We had quite a panicky phone call from his wife in the middle of the night. ‘Look, we’re really worried about the tent. We think it might be going mouldy. That shed is just too damp. I’m worried it’ll never survive. Have you got anywhere you can keep it over the winter? Do you want to buy it?’ It was almost as if they’d left a dog behind by accident, or maybe a cherished tortoise. They loved that tent.

It’s a pretty big tent, and on the face of it, a fairly ridiculous thing to have. But it always pays to spend time in the company of the fantastically, stupidly, sickeningly rich, to step into their lives for a moment, the way you might step off terra firma to board a yacht, and get the feel of another world. They have some very good ideas, the stupidly rich. The Crown Prince of Dubai had a kebab machine in his garden. I found I wanted one of those more than the royal yacht, the grand prix circuit or any of his other toys. But I’d take the tent over any of them. A whacking great marquee is actually the most practical, cost-effective slice of heaven going. That was why our friends were so worried about it going mouldy, I think. It wasn’t the value of the thing, more that it was something that needed to live on and be enjoyed. There aren’t that many big tents around.
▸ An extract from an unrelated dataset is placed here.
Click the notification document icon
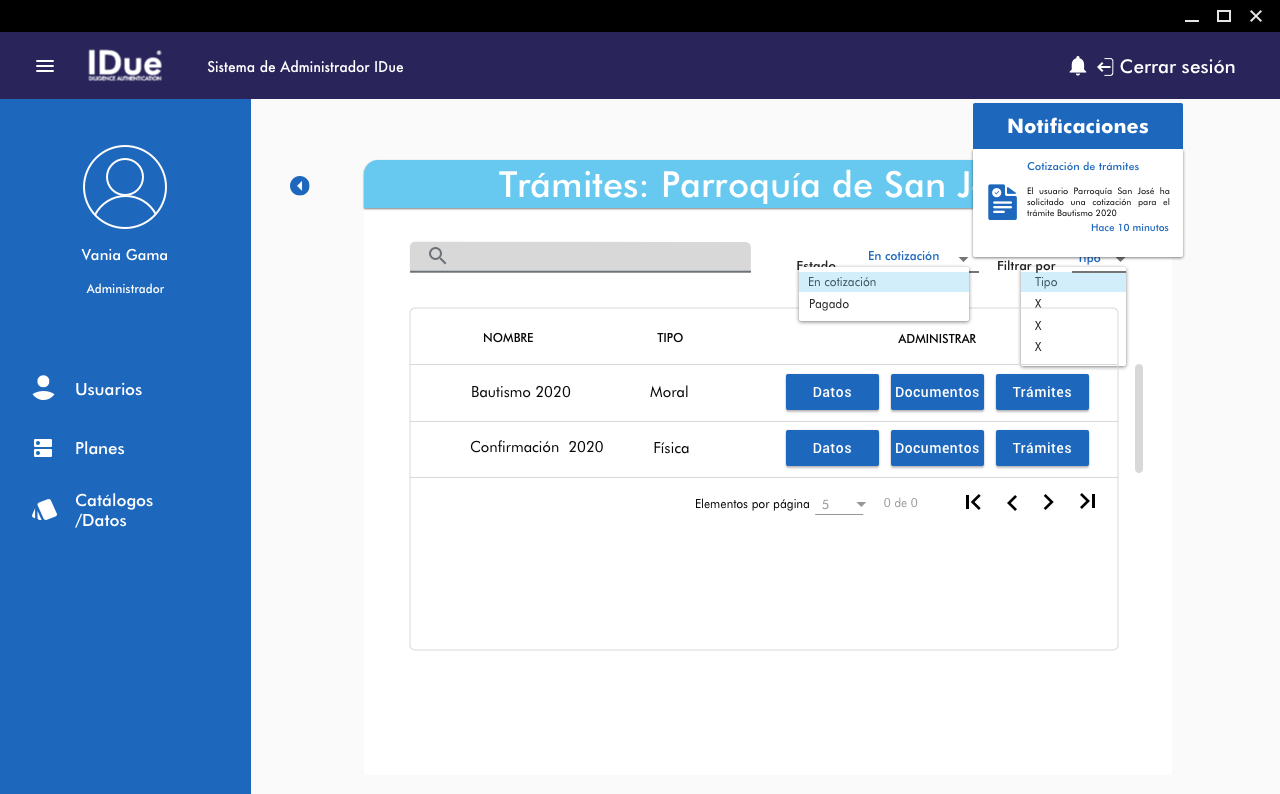This screenshot has width=1280, height=794. pyautogui.click(x=1002, y=202)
Most big old tents get snapped up by hire companies and let out for weddings and whatnot. But if you’re hiring one, you might as well buy one. Probably cheaper, and the cost of putting it up on 1 May and taking it down when the apples are ripe are the only overheads. Like Russian microphones made before 1970, old globetrotter suitcases and gulls eggs, you never know when you’re going to see a big old tent, and whenever you do you just have to grab it before someone else does.

The main reason that the tent is so fantastic is because for something so utterly spectacular it’s all so simple. Normally when you want to build something you have to start filling in planning forms. You have to call somebody to find out which forms to fill in. Then there are building regulations, contractors, accounts, snags and VAT. Before you know it, the dream invariably becomes a nightmare. Not with tents. Call any marquee-hire company and tell them you’ve got a huge tent and they’ll come and put the thing up on their day off. It’s what they like doing. It’s so idiot-proof it can all happen while you’re on holiday. Try building a swimming pool while you’re on holiday and see what happens.

When we got home, the sun was shining. The kids saw the tent and went absolutely bananas. They forgot their holiday as soon as they went inside. All their news pictures from school the following day had a tent in the garden, not a five-star hotel in paradise. It’s full of a bouncy castle and teddy bears at the moment, but I’ve slung an extension cable in there and I’m pretty sure I can hook it up to a kebab machine.